Orchestra Sinfonica Giuseppe Verdi di Milano
Direttore Maurizio Billi 

Testo di Enrico Blatti : Cos’è quel filo sottile che attraverso epoche e stili differenti può unire brani come la Vedova Allegra, España o Libertango? Come possiamo accumunare opere scritti da compositori vissuti in tempi e nazioni così lontane? Qual è il comune denominatore tra il Carnival Overture di Dvořák e il Waltz della Jazz Suite di Šostakovič? Semplice: la danza, quell’arte performativa che si esprime nel movimento del corpo umano secondo una coreografia, o attraverso l'improvvisazione. 
Antonín Dvořák (1841 – 1904), nella sua celebre Overture Op.92 ne coglie insieme la forza e la poesia facendone il motore pulsante del suo festoso Carnival. Così ne descrive i mille colori nella presentazione della prima avvenuta a Praga nel 1892 sotto la sua stessa direzione: “A wanderer reaches the city at nightfall, where a carnival of pleasure reigns supreme. On every side is heard the clangor of instruments, mingled with shouts of joy and the unrestrained hilarity of people giving vent to their feelings in the songs and dance tunes”. 
Romualdo Marenco, compositore piemontese della seconda metà dell’800, invece, nel suo Ballo Execlsior, come ci ricorda Flavia Pappacena, “…è attraverso la danza che prosegue la tradizione allegorica del Settecento, a partire dall'esaltazione della ragione, fino alla civiltà, intesa come processo di elevazione culturale.” 
La Danza è gioia, è allegria, è vita che si rigenera grazie al movimento. Vita gioia e allegria che tra la fine del ‘800 e l’inizio del ‘900 inondano Parigi di festante cultura spagnola. Potevi acquistare nacchere o ventagli come addirittura incontrare casualmente Isaac Albéniz o Manuel De Falla.
Sia Emmanuel Chabrier (1841 – 1894) che George Bizet (1838 – 1875) in Carmen ed España, rimangono affascinati dal mondo iberico, dalle sue donne misteriose e dalle seducenti habanere. In queste composizioni l’immaginario di Spagna prende vita, generato da una forza travolgente, e manifestandosi attraverso i ritmi sfrenati delle notti di Siviglia, le tiepide serate andaluse e la spensieratezza delle serenate gitane. E’ lo stesso fascino che colpisce anni dopo il messicano Augustin Lara (1900 – 1970). Granada, la sua più celebre composizione, è il manifesto più noto della città ai piedi della Sierra Nevada. Tutta la Nostalgia, l’amore e la passione sono racchiuse nel verso "terra da me sognata" (tierra soñada por mí).

### Compito assegnato A
Trasforma in elenco numerato il tratto delle righe che va da quella contenente "This screenshot has width=674, height=261." fino a quella contenente "tap(13, 126)", entrambe incluse, tralasciando le righe vuote. Non riportare le immagini.
L'estratto e le righe sono materiali separati e indipendenti.

Voci di puntamento a parole ed elementi
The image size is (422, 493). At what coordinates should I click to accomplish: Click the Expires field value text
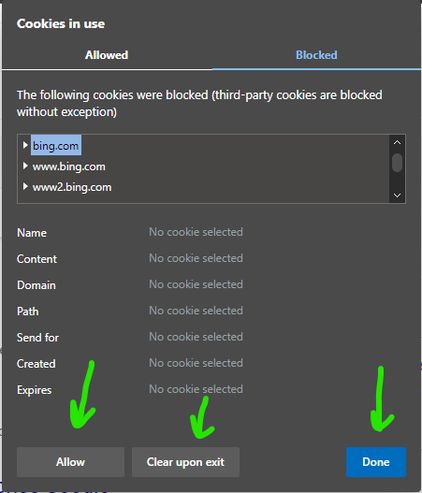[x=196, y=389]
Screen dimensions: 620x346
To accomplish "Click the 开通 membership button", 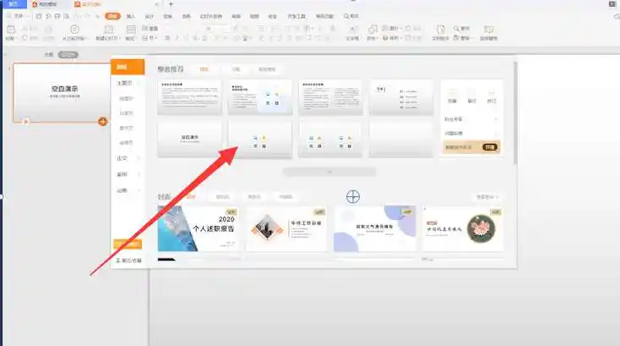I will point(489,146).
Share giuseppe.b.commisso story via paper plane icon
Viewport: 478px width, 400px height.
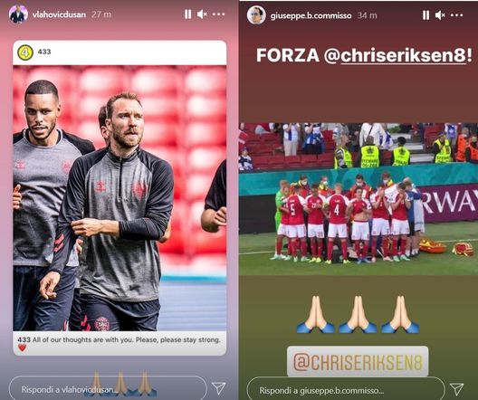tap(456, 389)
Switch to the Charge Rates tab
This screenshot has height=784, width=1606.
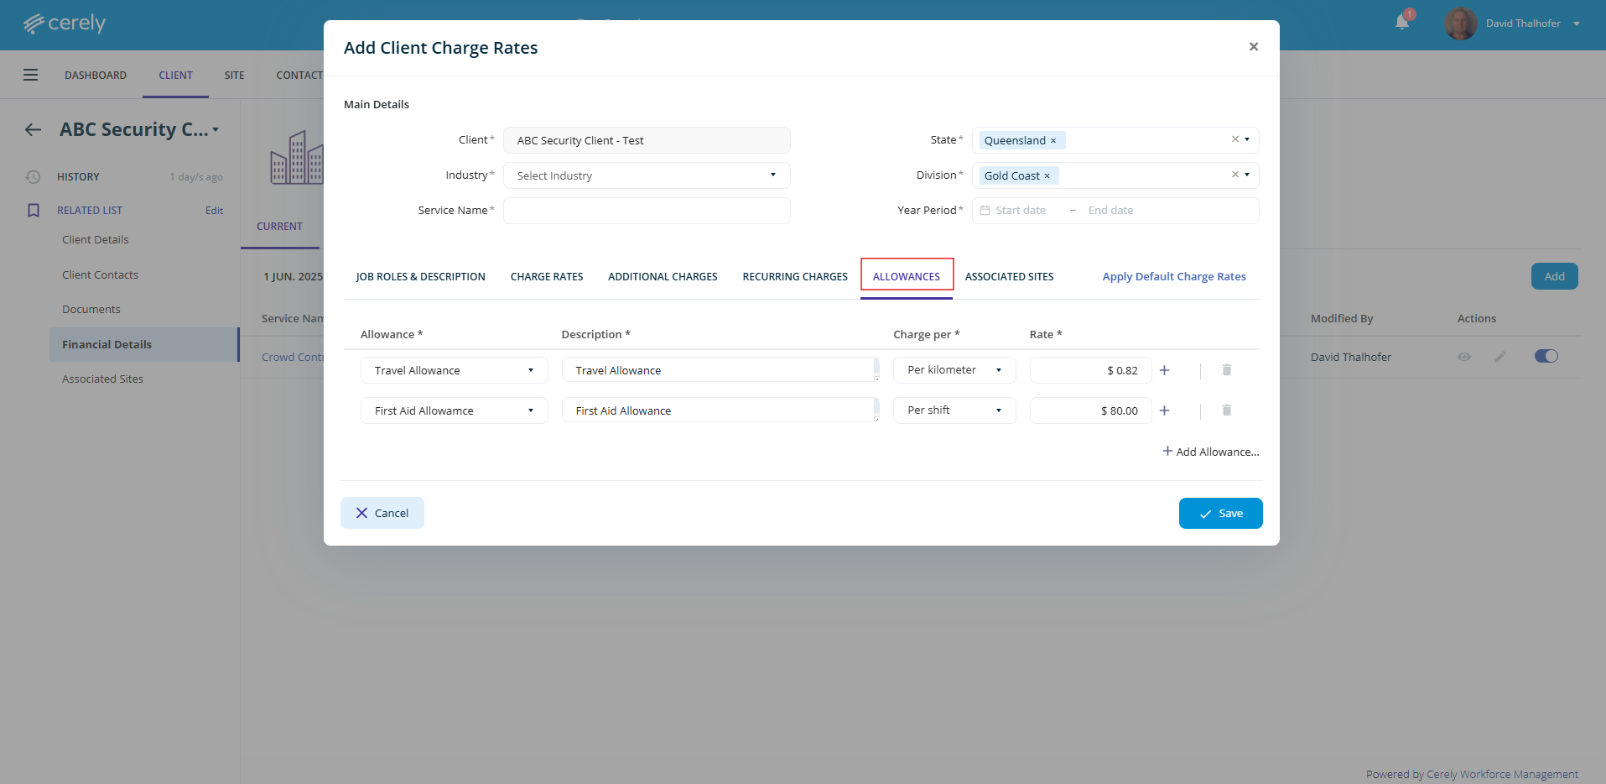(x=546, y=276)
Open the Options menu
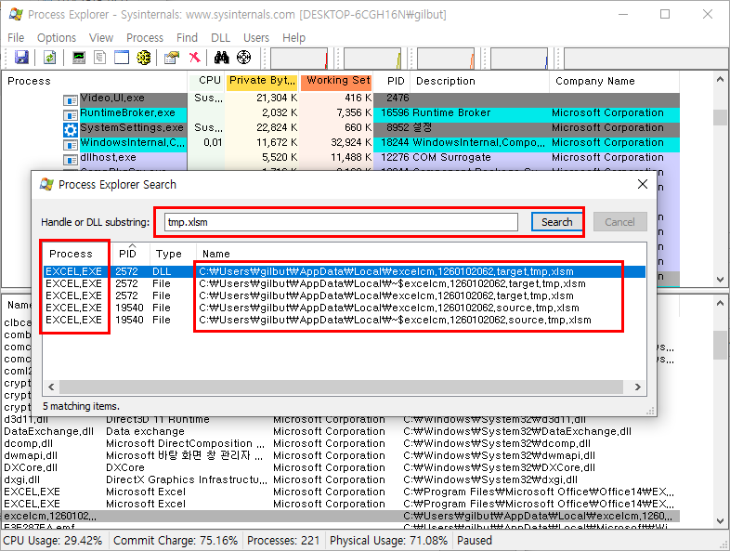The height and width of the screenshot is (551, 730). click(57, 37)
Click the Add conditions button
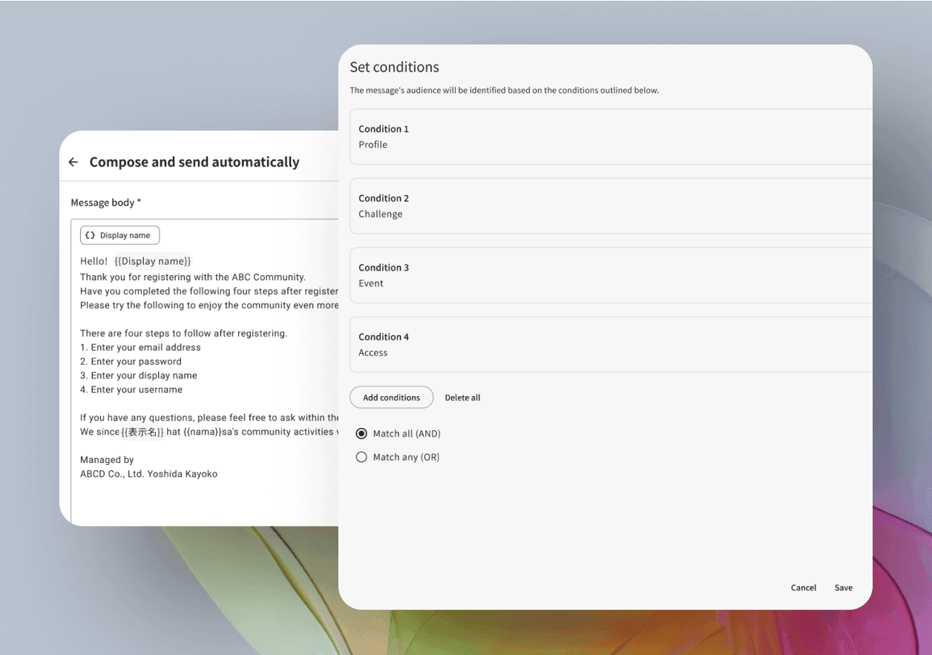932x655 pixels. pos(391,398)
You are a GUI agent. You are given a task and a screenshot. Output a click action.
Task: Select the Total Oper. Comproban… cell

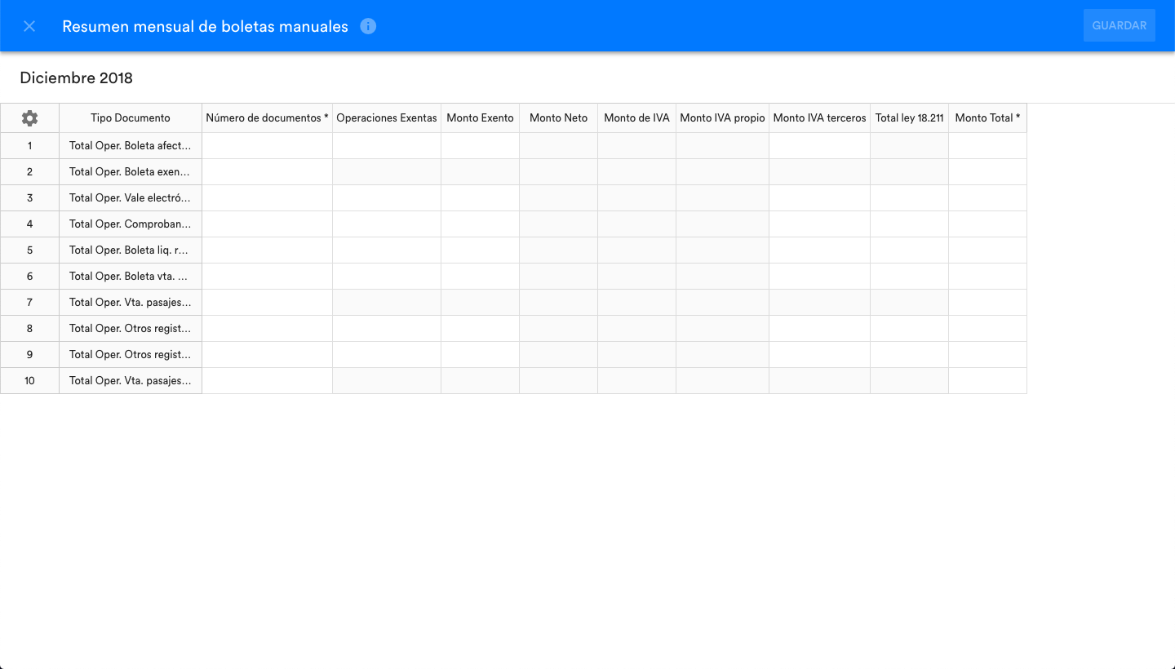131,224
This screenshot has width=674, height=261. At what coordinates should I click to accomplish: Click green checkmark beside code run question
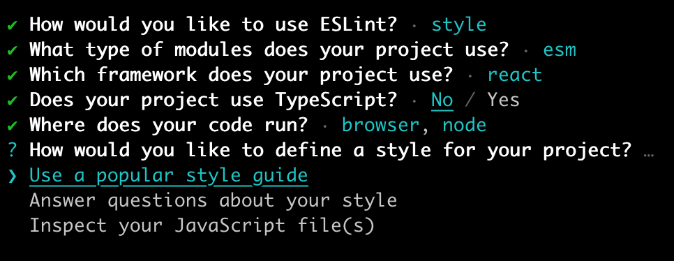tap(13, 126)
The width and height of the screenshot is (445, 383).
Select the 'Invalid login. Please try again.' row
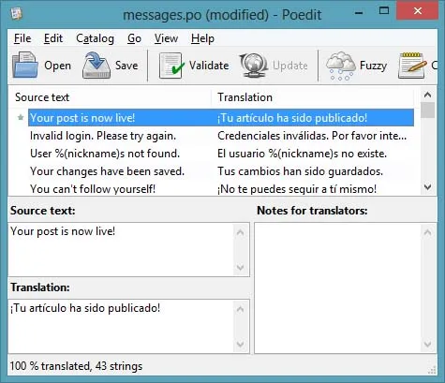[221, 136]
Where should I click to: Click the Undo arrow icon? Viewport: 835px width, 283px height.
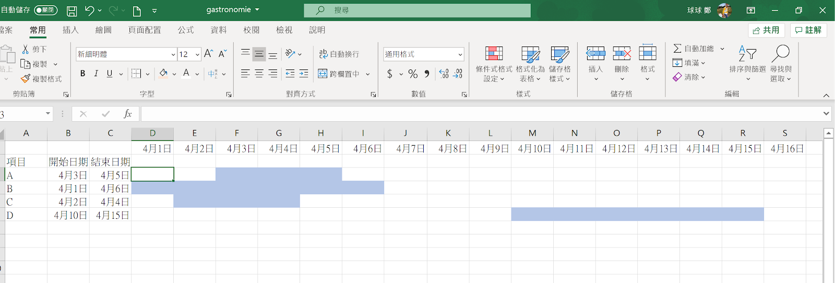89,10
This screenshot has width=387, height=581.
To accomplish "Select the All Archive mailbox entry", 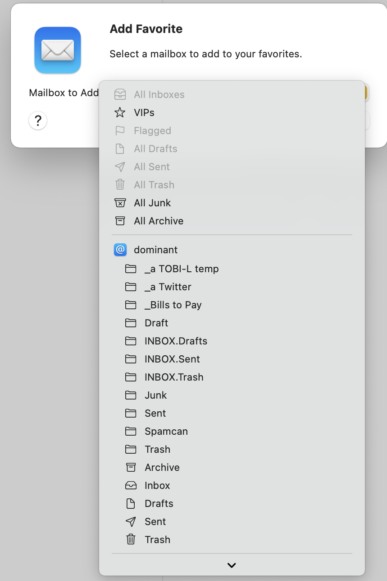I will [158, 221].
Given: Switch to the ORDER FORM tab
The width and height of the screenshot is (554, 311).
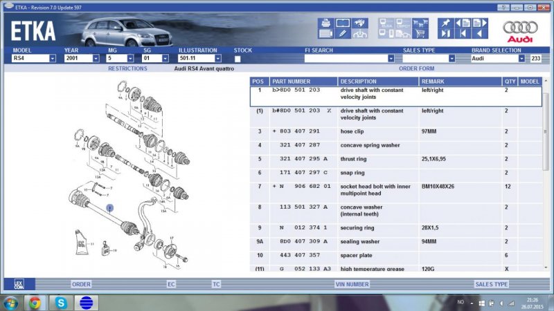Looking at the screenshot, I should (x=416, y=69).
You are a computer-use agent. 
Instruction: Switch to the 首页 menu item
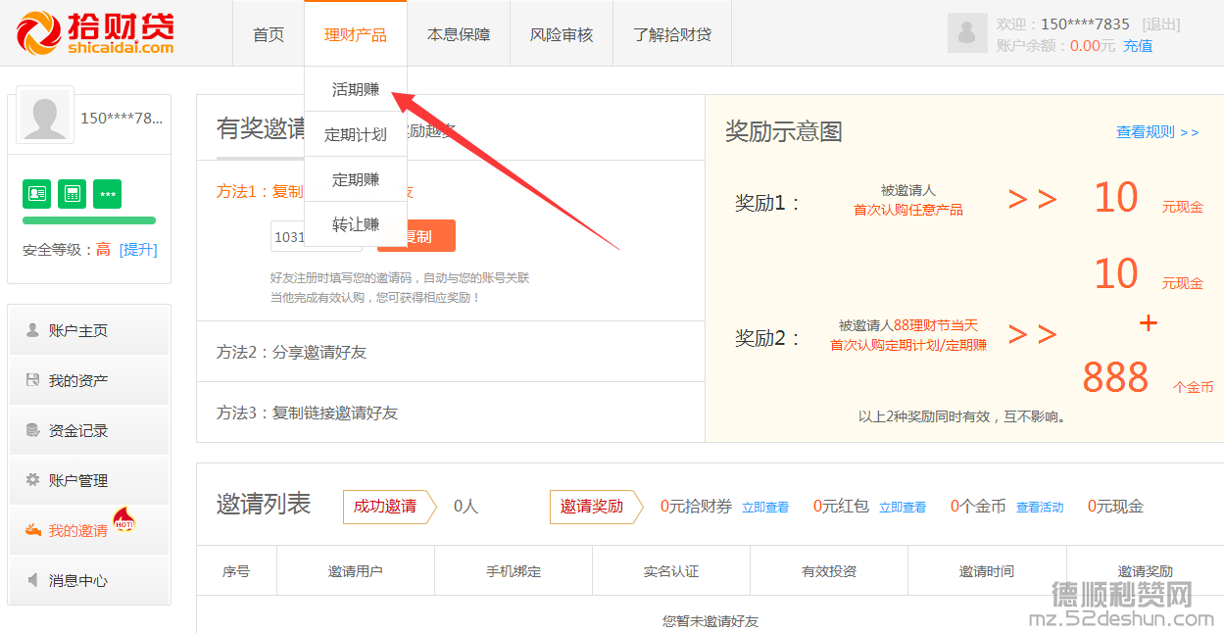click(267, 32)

### Compito assegnato B
Prosegui l'estratto sulla danza nella musica dal punto in cui si interrompe.

### Risultato atteso A
1. This screenshot has width=674, height=261. At what coordinates should I click to accomplish: Click green checkmark beside code run question
2. tap(13, 126)

### Risultato atteso B
E’ invece la musica tzigana ed in particolare la Csárdás (danza popolare ungherese con introduzione lenta e finale incalzante la cui testuale traduzione è “dell’osteria” dal luogo dove originariamente veniva ballata) la fonte principale d’ispirazione del l’ungherese Emmerich Kálmán (1882 – 1953) considerato, insieme al conterraneo Lehar, il maggior compositore di quella che viene chiamata “l’età d’argento” dell’operetta viennese durante il primo quarto del XX secolo. Entrambi riuscirono nella fusione tra il valzer viennese e la musica popolare della loro terra restando comunque, sia melodicamente che armonicamente, legati ai grandi compositori del tempo, in particolare Puccini e Ravel.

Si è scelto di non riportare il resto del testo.